A recently revealed internal email, from Tesla Senior Vice President of Engineering Doug Fields to employees at the company, featured the comment that daily production rates were now “well into the 200’s on every single line.” That is, the Model S, Model X, and Model 3 production lines were all now churning out well over 200 units a day, each. (No, the Model Y isn’t making the cut yet.) The email was reportedly sent on March 23.
The email from Fields also notes that getting Model 3 production rates up to 2,500 units a week by the end of the financial quarter was an important goal because: “There are an incredible number of people who ‘short’ Tesla stock, which means they profit when we fail. And lately the story is the same: ‘Tesla can’t do high-volume production.’ I find that personally insulting, and you should too.
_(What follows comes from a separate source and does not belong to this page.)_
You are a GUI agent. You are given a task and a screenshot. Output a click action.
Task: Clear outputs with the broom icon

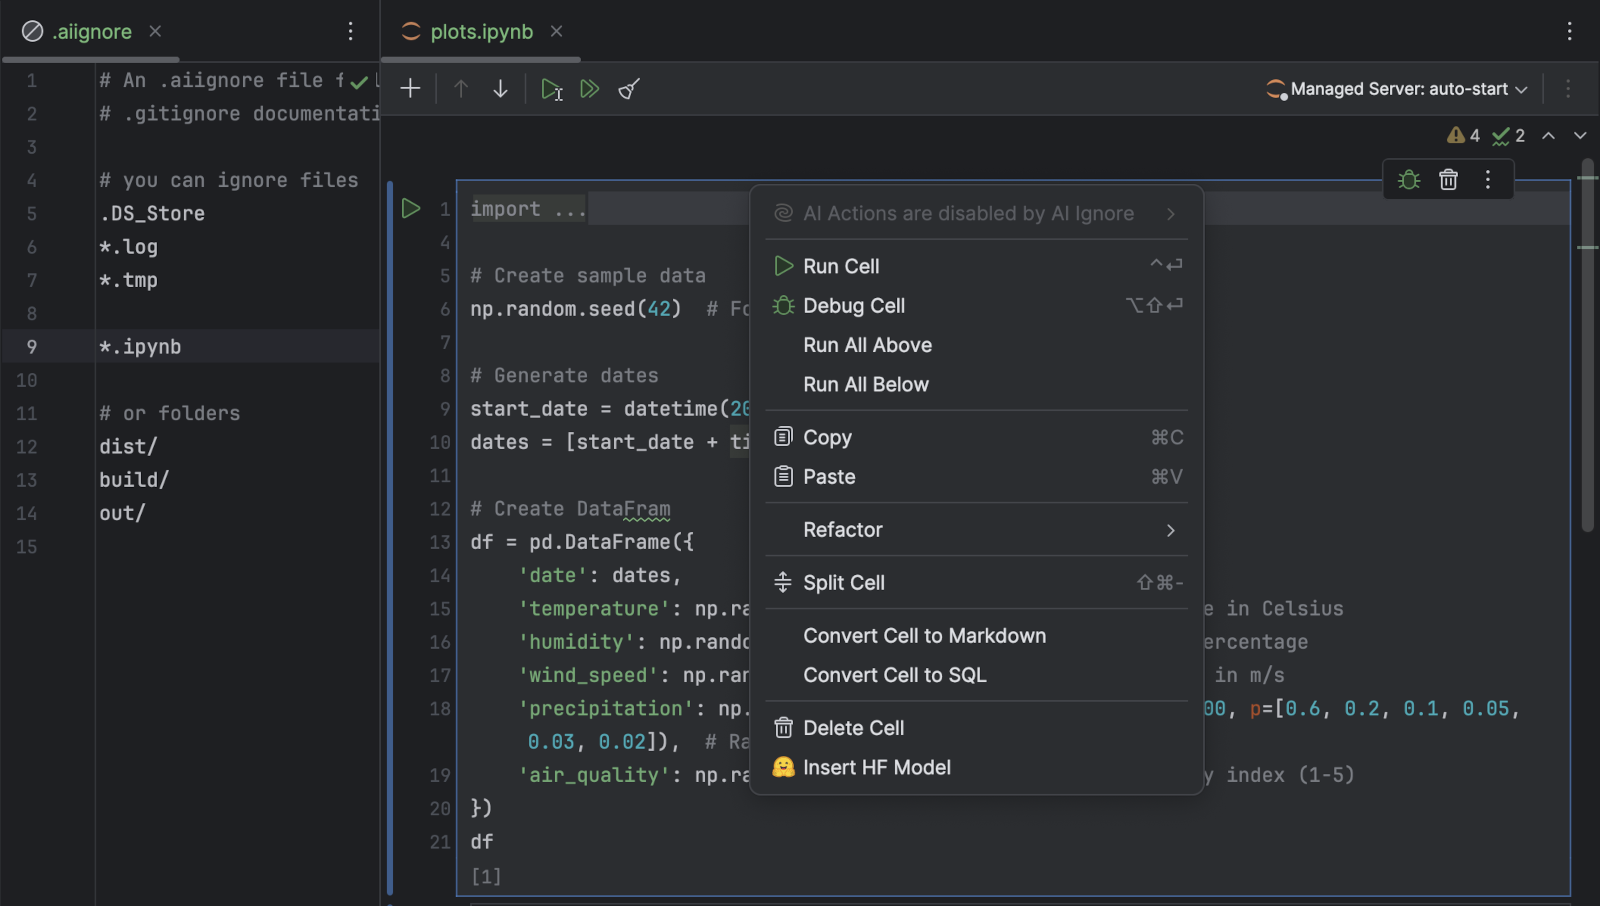tap(629, 89)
Let’s make them regret ever betting against us.”
That’s an interesting way to respond to the shorting.
The email also stated that the company needs to “quickly break through the 300 cars/day barrier, and keep going.”
As the email was an employee email (a leaked one), it perhaps shouldn’t be too surprising that a spokesperson for Tesla declined to comment when queried by various news agencies.
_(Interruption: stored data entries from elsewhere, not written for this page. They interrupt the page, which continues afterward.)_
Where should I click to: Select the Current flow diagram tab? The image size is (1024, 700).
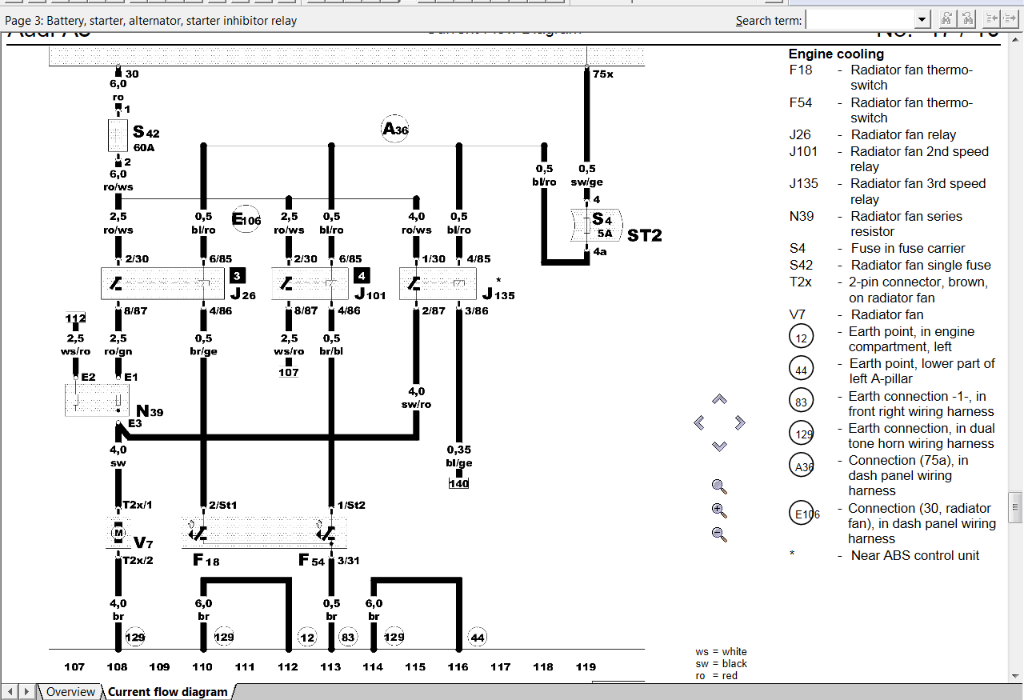pyautogui.click(x=167, y=692)
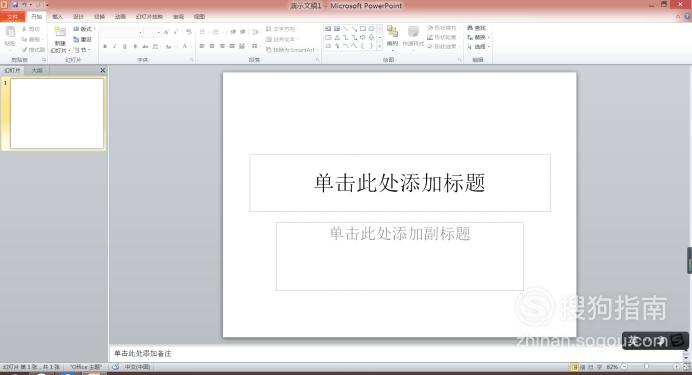This screenshot has height=375, width=692.
Task: Toggle Bold formatting button
Action: [105, 46]
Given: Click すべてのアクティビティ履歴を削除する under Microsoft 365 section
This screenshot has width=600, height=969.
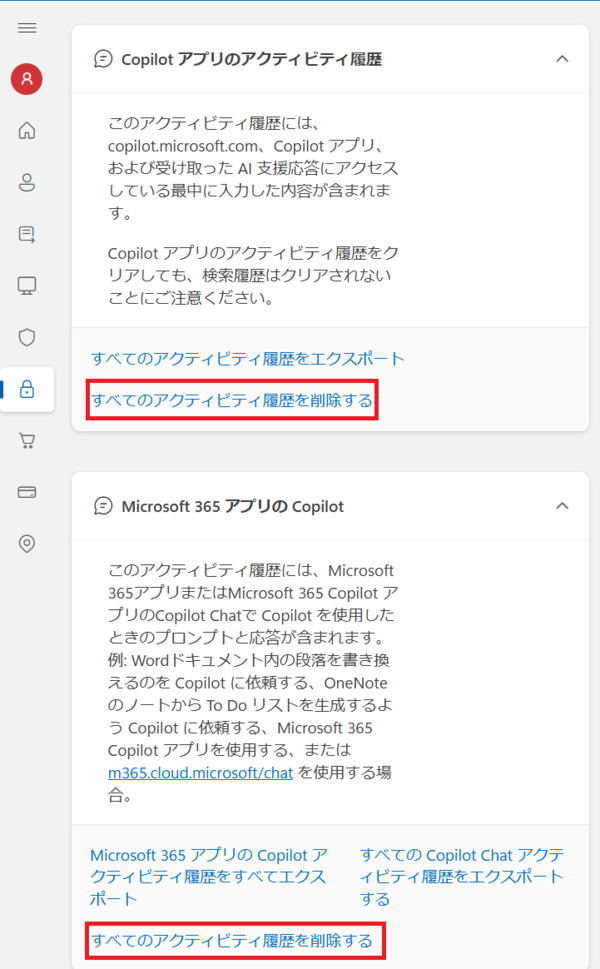Looking at the screenshot, I should [232, 941].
As a reminder here, Tesla will be revealing next week whether or not it has met its goal of producing 2,500 Model 3 sedans a week by the end of the quarter, so the email discussed above makes sense as an effort to boost production rates before the end of that important deadline.
Reuters provides some context: “Doubts that Tesla could meet its production targets and concerns about cash reserves were behind Moody’s downgrade of Tesla last week. The ratings agency cited the likelihood of a new capital raise, which it estimated at over $2 billion, in part to cover approximately $1.2 billion in convertible bonds coming due by March 2019. …
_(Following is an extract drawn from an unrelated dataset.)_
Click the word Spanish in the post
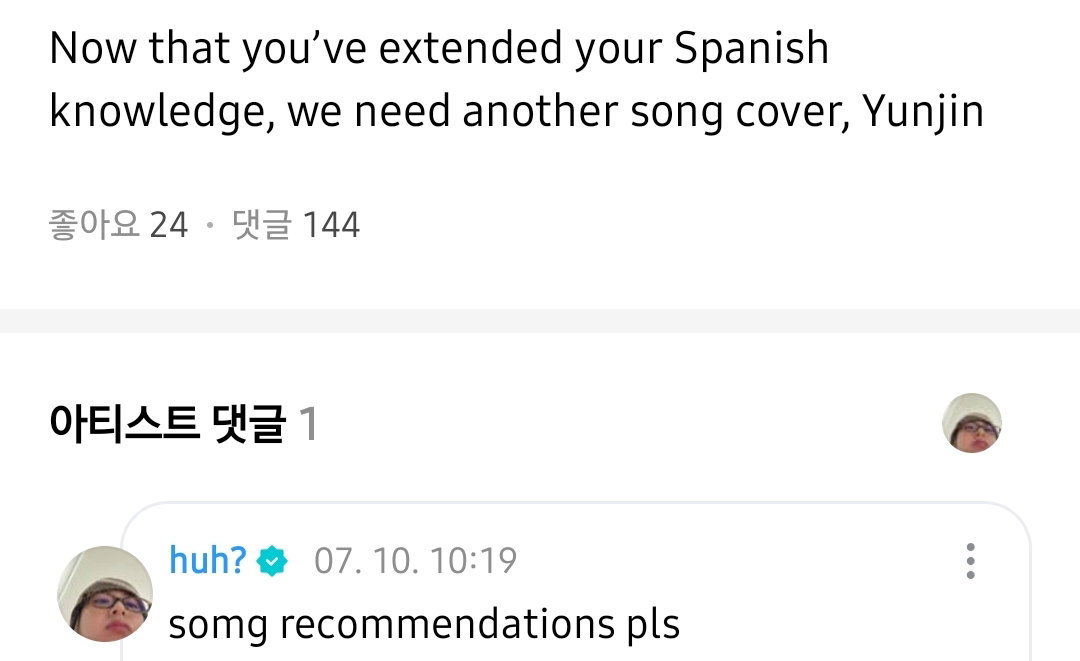 (x=751, y=48)
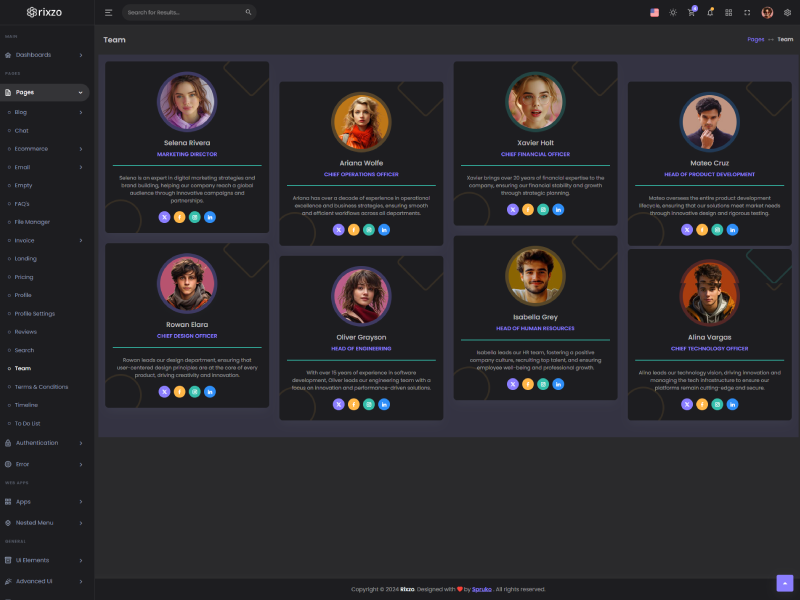
Task: Expand the Ecommerce submenu
Action: 45,149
“Tesla shares are still above the $255.73 level, the price when Tesla last announced a capital raise in March last year to raise $1.15 billion. Moody’s and other analysts have predicted Tesla will soon have to sell more shares to replenish cash reserves and pay for expansion of Model 3 production and new vehicles such as the Tesla Semi electric commercial truck and a compact sport utility vehicle.”
I’ll note here that much of that paragraph is speculation — it’s an open question what the firm’s actual situation is as regards funding needs for further expansion. Analysts are for the most part guessing blindly on that count, especially this late in a quarter.)
Going on: “As of December 31, Tesla had $3.4 billion in cash and securities. Moody’s estimated approximately $500 million in cash was needed for normal operations and forecast cash burn this year of about $2 billion. Beyond the $2 billion that Moody’s predicted Tesla would seek in the near-term, it said the company would likely need to raise additional capital during the second half of 2019.”
As a reminder, Tesla is currently targeting a Model 3 production rate of 5,000 units a week by the end of Quarter 2 2018, and a Model 3 production rate of 10,000 units a week sometime before the end of the year.
On a related note, Tesla’s stock price has already partly (but not completely) recovered following a slight drop after a bonds downgrade from Moody’s, and possibly also as the result of a much publicized Model X accident and fatality in California (whereby the lack of repairs on an off-ramp seem to have made the accident far worse than it would have been otherwise). But it is still considerably down compared to one week ago or one month ago.